In November 2022, economics professor Rohini Pande visited Nepal to celebrate the launch of Inclusion Economics Nepal at Governance Lab.
Launched last February, Inclusion Economics is a research initiative which sees Yale economists partner with governments and universities across the region to review societal inequalities. Nepal and India are two countries where Yale researchers have gone to collaborate with local researchers.
“These are in some ways completely independent centers where they are, ” Pande said. “We share a common interest in the research and the work we do, but it’s only inclusion economics at Yale which is a Yale entity. The ones in Nepal and India are completely local institutions. So what we were doing when we were in Nepal was I have with some of my colleagues, a set of ongoing research projects that we conduct in collaboration with local partners based at Inclusion Economics Nepal at the governance lab, so I was there to continue those discussions.”
Pande isn’t the only professor whose academic ties to South Asia will be to the University’s advantage. The Y-Rise initiative, run by economics professor Musfiq Mobarik, will review Bangladesh through the lens of political science and anthropology. And in collaboration with Pande, Amrith has organized development dialogues to discuss the region.
A recent history
In 2008, former University president Richard Levin unveiled the Yale India Initiative, which committed $75 million, endowed professorships, and university-wide resources to the study of South Asia at Yale in an effort to broaden India-related study in the liberal arts and sciences, as well as in Yale’s professional schools.
“Since that time, we have made what I think is amazing progress, to the point where Yale has one of the strongest faculties covering contemporary South Asia anywhere,” Wilkinson told the News.
Today, the South Asian Studies Council includes 48 faculty who are working on the region, according to Wilkinson.
Amrith hopes that Yale’s breadth of its interests in South Asia and contact and communication across fields that takes place on campus is reflected in any future endeavors the University takes on in South Asia. He also emphasized the importance of further expanding opportunities to study South Asia at Yale.

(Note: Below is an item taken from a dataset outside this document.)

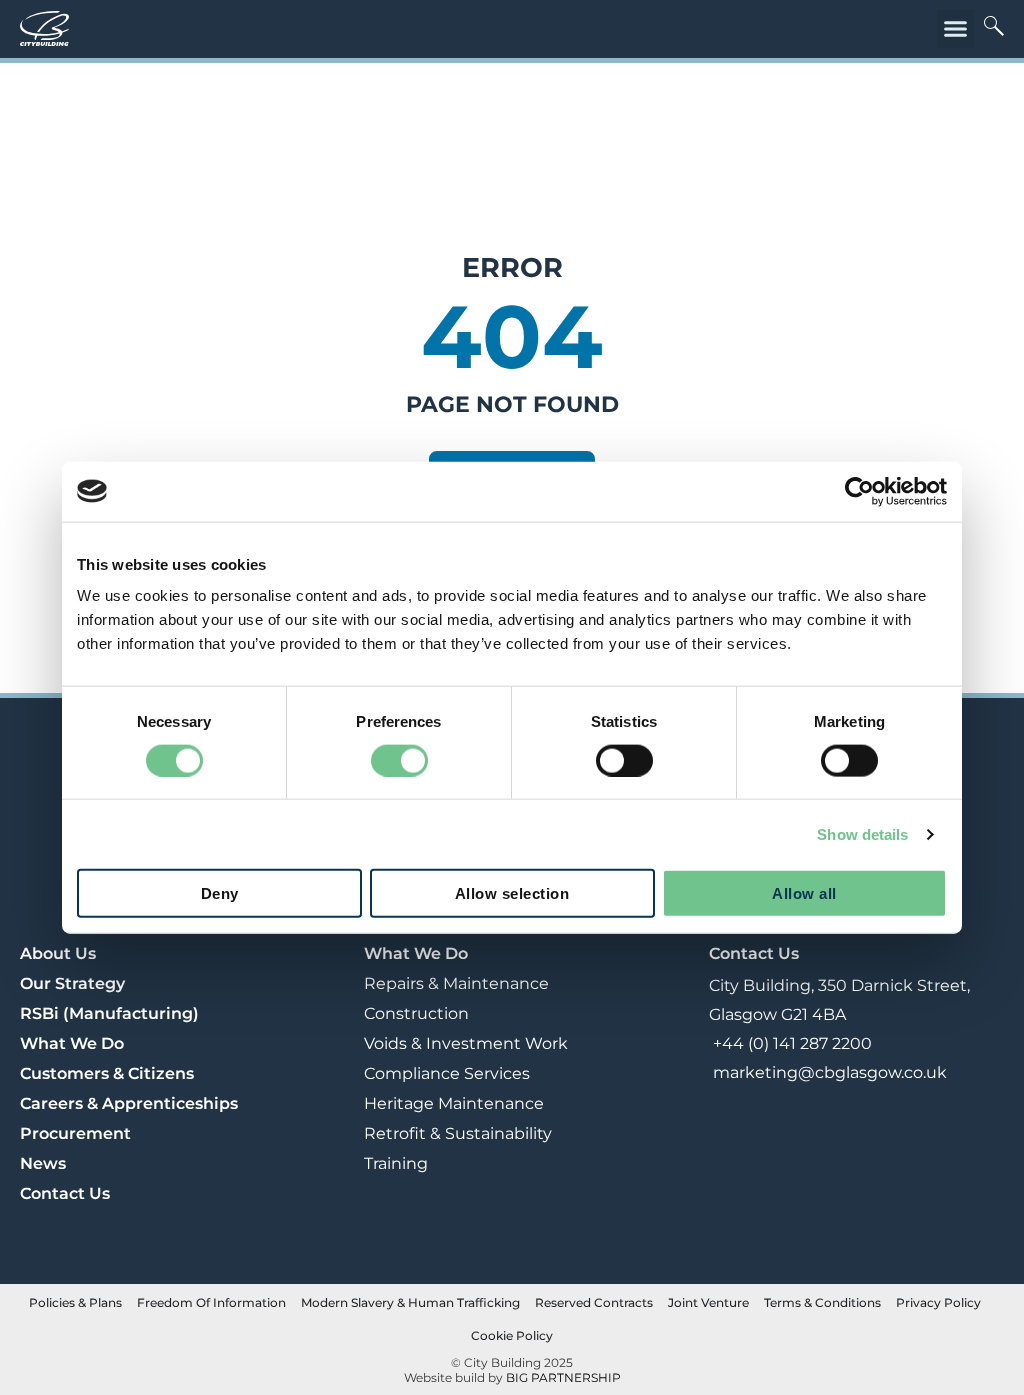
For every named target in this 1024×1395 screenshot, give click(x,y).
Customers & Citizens (107, 1073)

“One of my big aims is really to see how to attract students to our classes who see that actually, you know, I don’t particularly have an interest in South Asia or prior interest, but I’m really interested in the problem of inequality or I’m really interested in climate change, and I understand that actually South Asia is a really interesting place to study these universal problems, ” Amrith said. “And so, you know, I would be very keen over the medium term to see us, you know, make sure that South Asia is just sort of present and well represented in very different parts of the college curriculum.”
De said that a lot of the research conducted on South Asia in the past has been “unidirectional,” where academics based in the West would go and study regions and bring back the knowledge for consumption in the U.S. Academy. He hopes that things work differently going forward.

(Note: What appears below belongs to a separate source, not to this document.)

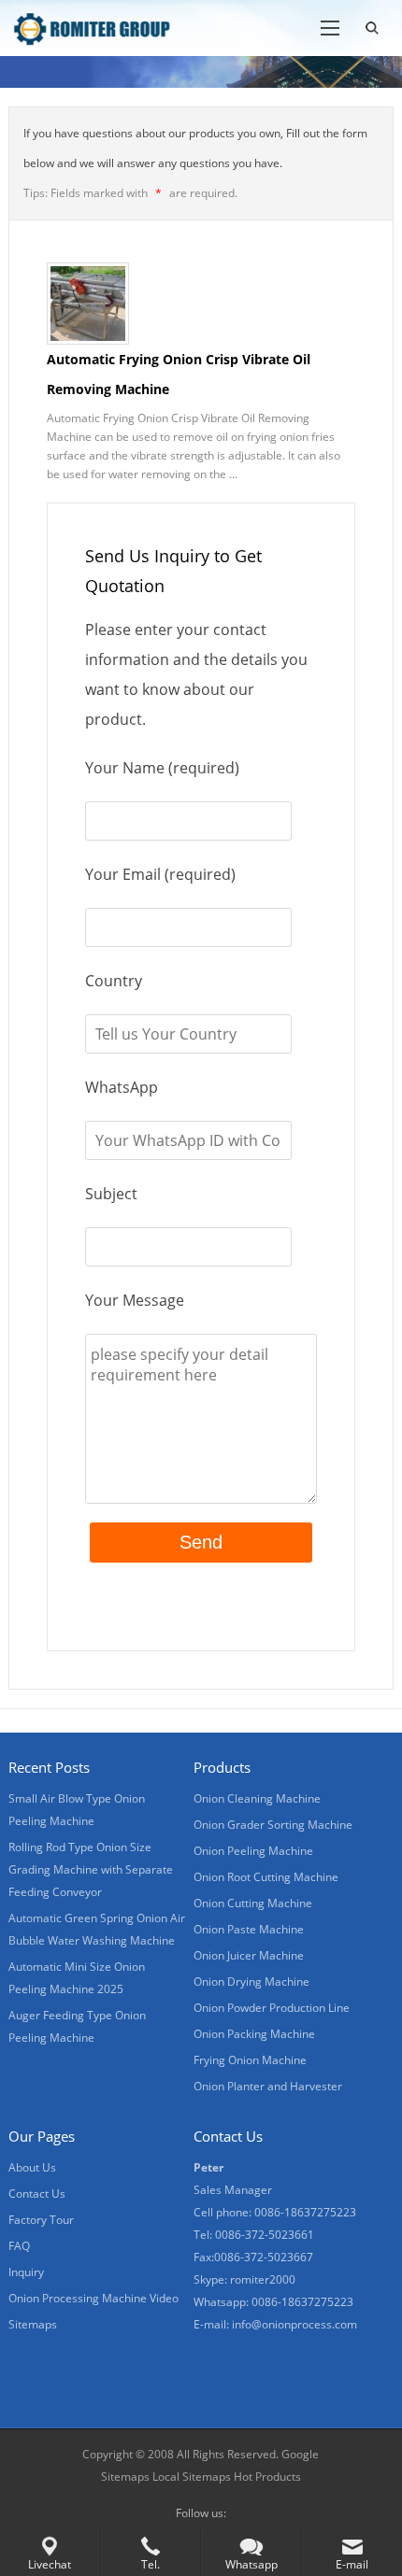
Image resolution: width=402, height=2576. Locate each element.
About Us (32, 2167)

“I think we are looking for a way where work is done in partnership and the research is not just produced for consumption in the U.S. Academy, but also sort of filters back and engages with questions in India, ” De said. “And I think one of the key features here is to work with scholars based in South Asia and institutions based in South Asia as well, and I think there should be conversations where we’re one part of it.”
According to the most recent data from the World Bank, 1.9 billion people live in South Asia, which is roughly 24 percent of the world population.